7    GRIFFIERECHT EN KOSTENVEROORDELING

7.1    Omdat de raad de klacht deels gegrond verklaart, moet verweerster op grond van artikel 46e lid 5 Advocatenwet het door klaagster betaalde griffierecht van € 50,- aan haar vergoeden binnen vier weken nadat deze beslissing onherroepelijk is geworden. Klaagster geeft binnen twee weken na de datum van deze beslissing haar rekeningnummer schriftelijk aan verweerster door.

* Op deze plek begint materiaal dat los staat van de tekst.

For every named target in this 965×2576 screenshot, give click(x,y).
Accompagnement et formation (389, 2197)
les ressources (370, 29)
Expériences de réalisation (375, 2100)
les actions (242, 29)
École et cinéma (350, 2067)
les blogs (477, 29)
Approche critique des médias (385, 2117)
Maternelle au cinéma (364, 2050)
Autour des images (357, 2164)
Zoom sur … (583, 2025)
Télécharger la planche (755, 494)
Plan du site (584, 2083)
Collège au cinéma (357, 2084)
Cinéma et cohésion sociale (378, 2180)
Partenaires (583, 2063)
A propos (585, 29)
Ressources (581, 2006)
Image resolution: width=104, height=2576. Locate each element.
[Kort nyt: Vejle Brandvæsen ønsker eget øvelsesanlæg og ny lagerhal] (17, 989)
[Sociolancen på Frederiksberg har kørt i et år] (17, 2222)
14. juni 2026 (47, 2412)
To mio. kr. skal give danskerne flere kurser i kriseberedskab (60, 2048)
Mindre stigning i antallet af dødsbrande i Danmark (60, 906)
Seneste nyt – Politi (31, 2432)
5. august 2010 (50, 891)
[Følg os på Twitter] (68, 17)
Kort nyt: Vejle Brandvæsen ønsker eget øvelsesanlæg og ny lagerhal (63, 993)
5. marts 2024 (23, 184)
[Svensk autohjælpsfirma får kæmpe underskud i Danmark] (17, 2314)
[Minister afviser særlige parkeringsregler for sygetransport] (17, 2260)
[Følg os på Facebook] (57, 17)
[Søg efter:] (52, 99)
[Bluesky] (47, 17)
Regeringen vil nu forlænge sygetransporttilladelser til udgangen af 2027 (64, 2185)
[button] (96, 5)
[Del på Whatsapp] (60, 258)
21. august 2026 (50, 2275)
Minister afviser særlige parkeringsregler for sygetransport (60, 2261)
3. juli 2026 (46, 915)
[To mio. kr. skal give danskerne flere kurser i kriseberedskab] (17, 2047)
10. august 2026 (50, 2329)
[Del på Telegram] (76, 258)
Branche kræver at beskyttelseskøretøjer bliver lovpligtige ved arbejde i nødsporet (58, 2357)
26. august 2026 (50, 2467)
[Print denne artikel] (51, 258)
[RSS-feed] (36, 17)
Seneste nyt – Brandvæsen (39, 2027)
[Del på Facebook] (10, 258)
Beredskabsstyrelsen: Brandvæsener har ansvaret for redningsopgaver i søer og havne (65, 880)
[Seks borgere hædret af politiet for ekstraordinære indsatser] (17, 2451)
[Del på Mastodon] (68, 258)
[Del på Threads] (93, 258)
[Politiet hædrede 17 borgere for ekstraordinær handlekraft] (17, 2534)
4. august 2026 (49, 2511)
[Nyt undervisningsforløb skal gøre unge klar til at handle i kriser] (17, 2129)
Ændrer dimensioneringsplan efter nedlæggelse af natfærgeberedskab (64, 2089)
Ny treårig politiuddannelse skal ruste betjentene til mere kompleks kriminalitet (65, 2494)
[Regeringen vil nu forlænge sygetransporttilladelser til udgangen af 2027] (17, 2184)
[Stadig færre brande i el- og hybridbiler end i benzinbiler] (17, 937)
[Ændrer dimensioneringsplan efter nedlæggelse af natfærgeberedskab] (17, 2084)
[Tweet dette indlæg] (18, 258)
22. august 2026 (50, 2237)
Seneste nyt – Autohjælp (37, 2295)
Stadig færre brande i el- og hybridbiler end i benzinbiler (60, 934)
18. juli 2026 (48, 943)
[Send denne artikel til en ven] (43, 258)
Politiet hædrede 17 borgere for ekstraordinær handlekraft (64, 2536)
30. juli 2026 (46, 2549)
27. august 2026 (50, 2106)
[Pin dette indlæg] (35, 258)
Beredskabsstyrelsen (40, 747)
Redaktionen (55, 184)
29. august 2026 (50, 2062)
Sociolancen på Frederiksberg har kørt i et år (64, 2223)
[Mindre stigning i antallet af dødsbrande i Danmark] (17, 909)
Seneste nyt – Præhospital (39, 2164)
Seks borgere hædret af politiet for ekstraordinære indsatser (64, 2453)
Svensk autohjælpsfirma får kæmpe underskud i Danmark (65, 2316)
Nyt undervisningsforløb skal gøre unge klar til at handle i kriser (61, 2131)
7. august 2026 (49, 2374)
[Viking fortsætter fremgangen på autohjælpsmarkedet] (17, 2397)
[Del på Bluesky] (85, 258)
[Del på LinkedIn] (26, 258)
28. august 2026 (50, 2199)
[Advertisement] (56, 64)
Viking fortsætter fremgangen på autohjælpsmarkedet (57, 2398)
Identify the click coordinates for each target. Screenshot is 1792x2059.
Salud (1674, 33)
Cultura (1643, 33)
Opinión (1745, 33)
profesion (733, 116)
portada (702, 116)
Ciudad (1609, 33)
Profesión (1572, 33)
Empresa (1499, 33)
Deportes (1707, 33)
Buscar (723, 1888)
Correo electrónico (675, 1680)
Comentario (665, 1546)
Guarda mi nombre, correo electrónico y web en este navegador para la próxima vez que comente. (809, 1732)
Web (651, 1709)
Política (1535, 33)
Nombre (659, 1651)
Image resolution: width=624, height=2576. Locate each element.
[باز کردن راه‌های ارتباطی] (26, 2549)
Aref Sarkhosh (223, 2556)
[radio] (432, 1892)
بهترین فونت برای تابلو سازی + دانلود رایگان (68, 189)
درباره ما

7.2    Nu de raad een maatregel oplegt, zal de raad verweerster daarnaast op grond van artikel 48ac lid 1 Advocatenwet veroordelen in de volgende proceskosten:

a) € 50,- reiskosten van klaagster,

b) € 750,- kosten van de Nederlandse Orde van Advocaten en

c) € 500,- kosten van de Staat.

7.3    Verweerster moet het bedrag van € 50,- aan reiskosten binnen vier weken nadat deze beslissing onherroepelijk is geworden, betalen aan klaagster. Klaagster geeft binnen twee weken na de datum van deze beslissing haar rekeningnummer schriftelijk aan verweerster door.

7.4    Verweerster moet het bedrag van € 1.250,- (het totaal van de in 7.2 onder b en c genoemde kosten) binnen vier weken nadat deze beslissing onherroepelijk is geworden, overmaken naar rekeningnummer lBAN: NL85 lNGB 0000 079000, BIC: INGBNL2A, Nederlandse Orde van Advocaten, Den Haag, onder vermelding van “kostenveroordeling raad van discipline" en het zaaknummer.

BESLISSING

De raad van discipline:

-    verklaart de klacht gegrond voor zover verweerster klaagsters zaak onvoldoende voortvarend heeft behandeld;

-    verklaart de klacht voor het overige ongegrond;

-    legt aan verweerster de maatregel van waarschuwing op;

-    veroordeelt verweerster tot betaling van het griffierecht van € 50,- aan klaagster;

-    veroordeelt verweerster tot betaling van de reiskosten van € 50,- aan klaagster, op de manier en binnen de termijn als hiervóór bepaald in 7.3;

-    veroordeelt verweerster tot betaling van de proceskosten van € 1.250,- aan de Nederlandse Orde van Advocaten, op de manier en binnen de termijn als hiervóór bepaald in 7.4.

Aldus beslist door mr. P.H. Brandts, voorzitter, mrs. L.R.G.M. Spronken en N.M. Lindhout-Schot, leden, bijgestaan door mr. T.H.G. Huber – van de Langenberg als griffier en uitgesproken in het openbaar op 12 oktober 2020.